Dataset records:

※

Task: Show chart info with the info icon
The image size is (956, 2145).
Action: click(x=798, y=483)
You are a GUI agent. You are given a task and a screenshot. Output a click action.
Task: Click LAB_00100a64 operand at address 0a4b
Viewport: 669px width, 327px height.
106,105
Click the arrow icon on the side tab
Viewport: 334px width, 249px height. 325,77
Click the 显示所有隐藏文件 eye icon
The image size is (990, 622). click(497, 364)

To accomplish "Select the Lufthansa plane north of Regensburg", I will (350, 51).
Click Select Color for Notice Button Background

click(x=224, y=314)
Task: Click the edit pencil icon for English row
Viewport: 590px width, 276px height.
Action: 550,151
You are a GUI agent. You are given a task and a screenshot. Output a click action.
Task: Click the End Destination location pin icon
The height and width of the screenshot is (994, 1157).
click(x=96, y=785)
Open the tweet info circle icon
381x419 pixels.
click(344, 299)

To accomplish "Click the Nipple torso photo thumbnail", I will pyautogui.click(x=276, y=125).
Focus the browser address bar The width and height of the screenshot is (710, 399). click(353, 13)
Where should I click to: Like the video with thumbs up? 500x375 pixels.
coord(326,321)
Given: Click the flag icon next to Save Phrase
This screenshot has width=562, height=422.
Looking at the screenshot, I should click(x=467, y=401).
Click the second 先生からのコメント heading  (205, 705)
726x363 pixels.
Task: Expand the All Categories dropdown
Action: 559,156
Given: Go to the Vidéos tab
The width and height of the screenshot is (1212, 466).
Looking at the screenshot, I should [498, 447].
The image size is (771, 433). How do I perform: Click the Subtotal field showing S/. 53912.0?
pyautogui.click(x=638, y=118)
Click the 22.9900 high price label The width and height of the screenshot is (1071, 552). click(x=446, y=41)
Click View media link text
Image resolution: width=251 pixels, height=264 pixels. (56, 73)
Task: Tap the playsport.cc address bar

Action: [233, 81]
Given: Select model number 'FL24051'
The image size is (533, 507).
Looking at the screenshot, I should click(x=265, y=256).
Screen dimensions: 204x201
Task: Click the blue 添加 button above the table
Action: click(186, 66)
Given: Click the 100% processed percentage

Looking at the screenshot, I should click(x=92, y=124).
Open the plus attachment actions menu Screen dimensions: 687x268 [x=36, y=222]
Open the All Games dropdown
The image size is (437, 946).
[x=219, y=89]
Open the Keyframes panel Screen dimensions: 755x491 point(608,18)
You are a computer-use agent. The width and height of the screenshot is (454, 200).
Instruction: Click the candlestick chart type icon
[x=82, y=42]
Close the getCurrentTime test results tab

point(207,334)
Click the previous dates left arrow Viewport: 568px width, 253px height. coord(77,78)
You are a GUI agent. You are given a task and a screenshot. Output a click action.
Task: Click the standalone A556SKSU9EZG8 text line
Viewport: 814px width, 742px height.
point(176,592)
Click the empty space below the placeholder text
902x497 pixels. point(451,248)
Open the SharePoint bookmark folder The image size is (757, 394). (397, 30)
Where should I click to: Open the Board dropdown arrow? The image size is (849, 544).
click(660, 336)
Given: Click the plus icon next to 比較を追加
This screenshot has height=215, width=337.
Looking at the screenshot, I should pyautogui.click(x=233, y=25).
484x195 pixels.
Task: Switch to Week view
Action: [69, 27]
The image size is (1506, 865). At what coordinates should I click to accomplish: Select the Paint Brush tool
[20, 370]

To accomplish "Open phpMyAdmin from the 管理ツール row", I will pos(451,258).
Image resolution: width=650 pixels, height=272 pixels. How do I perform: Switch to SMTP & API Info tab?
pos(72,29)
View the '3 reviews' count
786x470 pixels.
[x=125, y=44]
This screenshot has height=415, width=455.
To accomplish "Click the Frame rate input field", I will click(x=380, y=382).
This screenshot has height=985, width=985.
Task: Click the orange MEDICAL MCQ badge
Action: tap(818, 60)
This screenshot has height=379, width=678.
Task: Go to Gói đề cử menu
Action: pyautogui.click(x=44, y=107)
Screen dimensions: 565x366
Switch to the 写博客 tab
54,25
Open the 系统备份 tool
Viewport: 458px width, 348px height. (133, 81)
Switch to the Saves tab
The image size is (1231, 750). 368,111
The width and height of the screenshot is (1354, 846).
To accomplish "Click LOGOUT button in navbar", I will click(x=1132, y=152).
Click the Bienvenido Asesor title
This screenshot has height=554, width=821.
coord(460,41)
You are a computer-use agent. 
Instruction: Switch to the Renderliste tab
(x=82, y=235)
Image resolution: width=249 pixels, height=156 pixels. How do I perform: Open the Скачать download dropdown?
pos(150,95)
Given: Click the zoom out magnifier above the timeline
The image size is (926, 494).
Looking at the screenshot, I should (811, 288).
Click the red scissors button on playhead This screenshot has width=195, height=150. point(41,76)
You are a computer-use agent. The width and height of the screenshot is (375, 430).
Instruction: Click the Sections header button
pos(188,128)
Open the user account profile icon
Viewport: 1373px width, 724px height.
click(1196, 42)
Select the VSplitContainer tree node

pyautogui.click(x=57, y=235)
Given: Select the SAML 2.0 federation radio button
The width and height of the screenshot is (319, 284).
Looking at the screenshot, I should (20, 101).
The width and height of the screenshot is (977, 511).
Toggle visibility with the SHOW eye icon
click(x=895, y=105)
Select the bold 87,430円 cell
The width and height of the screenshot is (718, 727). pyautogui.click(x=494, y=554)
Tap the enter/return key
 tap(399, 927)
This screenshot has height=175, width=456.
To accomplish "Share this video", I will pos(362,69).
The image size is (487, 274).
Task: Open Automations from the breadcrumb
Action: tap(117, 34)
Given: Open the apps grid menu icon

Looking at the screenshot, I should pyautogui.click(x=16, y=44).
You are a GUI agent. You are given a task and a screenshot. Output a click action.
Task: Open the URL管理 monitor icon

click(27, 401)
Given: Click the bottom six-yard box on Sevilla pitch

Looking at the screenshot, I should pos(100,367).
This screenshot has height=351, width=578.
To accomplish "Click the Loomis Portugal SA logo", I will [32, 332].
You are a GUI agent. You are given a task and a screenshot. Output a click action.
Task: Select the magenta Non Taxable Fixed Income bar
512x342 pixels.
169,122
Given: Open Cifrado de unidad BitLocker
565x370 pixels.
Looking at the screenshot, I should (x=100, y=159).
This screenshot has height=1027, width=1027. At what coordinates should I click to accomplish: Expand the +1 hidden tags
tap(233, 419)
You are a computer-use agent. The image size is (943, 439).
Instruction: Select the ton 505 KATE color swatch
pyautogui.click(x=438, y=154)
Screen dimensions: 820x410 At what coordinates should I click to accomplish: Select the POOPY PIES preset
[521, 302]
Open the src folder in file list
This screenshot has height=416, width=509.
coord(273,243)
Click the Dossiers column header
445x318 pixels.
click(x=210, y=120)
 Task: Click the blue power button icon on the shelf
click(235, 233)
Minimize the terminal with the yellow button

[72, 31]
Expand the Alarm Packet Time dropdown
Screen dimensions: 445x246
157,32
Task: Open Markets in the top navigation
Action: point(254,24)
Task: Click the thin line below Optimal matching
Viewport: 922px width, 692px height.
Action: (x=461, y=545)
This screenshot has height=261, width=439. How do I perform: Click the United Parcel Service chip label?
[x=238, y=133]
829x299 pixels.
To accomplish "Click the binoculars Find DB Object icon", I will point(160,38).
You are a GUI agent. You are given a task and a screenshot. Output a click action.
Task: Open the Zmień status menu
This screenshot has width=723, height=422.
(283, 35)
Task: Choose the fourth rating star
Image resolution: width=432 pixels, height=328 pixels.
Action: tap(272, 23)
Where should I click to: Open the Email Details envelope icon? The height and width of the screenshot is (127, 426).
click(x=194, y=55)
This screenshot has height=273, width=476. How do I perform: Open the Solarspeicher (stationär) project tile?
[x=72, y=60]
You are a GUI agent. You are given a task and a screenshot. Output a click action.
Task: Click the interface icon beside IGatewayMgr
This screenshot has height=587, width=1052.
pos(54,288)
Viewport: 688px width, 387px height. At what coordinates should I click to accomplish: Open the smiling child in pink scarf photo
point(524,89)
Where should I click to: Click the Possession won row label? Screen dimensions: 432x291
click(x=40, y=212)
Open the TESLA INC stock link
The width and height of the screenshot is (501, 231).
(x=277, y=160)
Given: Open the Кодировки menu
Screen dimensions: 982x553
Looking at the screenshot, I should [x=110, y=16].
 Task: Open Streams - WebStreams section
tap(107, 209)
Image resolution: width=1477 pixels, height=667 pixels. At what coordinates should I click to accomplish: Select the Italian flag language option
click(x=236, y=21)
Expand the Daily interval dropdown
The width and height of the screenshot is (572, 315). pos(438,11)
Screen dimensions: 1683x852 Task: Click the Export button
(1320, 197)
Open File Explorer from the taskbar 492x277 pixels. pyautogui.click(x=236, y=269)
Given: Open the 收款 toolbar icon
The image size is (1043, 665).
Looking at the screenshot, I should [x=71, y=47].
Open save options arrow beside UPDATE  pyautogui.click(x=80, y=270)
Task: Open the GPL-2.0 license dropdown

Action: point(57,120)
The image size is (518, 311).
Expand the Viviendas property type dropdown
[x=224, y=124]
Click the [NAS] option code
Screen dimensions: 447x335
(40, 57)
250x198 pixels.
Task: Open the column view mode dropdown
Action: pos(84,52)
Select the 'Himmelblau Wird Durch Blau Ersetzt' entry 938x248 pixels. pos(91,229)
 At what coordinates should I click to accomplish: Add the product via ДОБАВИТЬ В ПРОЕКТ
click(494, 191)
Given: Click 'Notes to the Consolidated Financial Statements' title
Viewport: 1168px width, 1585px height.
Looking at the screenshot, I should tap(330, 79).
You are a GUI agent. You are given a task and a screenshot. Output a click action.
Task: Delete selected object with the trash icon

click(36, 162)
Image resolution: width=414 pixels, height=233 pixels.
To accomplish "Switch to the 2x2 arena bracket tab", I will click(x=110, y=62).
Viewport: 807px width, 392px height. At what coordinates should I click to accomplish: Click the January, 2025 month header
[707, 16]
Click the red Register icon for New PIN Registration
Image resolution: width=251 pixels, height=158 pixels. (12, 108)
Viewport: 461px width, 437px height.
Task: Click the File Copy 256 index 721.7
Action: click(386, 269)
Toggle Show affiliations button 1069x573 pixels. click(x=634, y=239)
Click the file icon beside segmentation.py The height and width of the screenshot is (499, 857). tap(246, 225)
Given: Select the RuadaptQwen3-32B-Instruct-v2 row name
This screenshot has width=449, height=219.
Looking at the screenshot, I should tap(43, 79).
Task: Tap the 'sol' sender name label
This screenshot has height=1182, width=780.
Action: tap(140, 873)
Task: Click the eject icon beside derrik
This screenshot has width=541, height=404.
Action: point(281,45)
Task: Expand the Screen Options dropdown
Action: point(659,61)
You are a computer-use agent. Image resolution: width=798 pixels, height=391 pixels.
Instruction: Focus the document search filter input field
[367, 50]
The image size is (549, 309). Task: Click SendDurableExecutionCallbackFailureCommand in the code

※

Filter the entries and keep only the lines holding "beside".

Task: Click the interface icon beside IGatewayMgr
Open save options arrow beside UPDATE  pyautogui.click(x=80, y=270)
Click the file icon beside segmentation.py The height and width of the screenshot is (499, 857). tap(246, 225)
Task: Click the eject icon beside derrik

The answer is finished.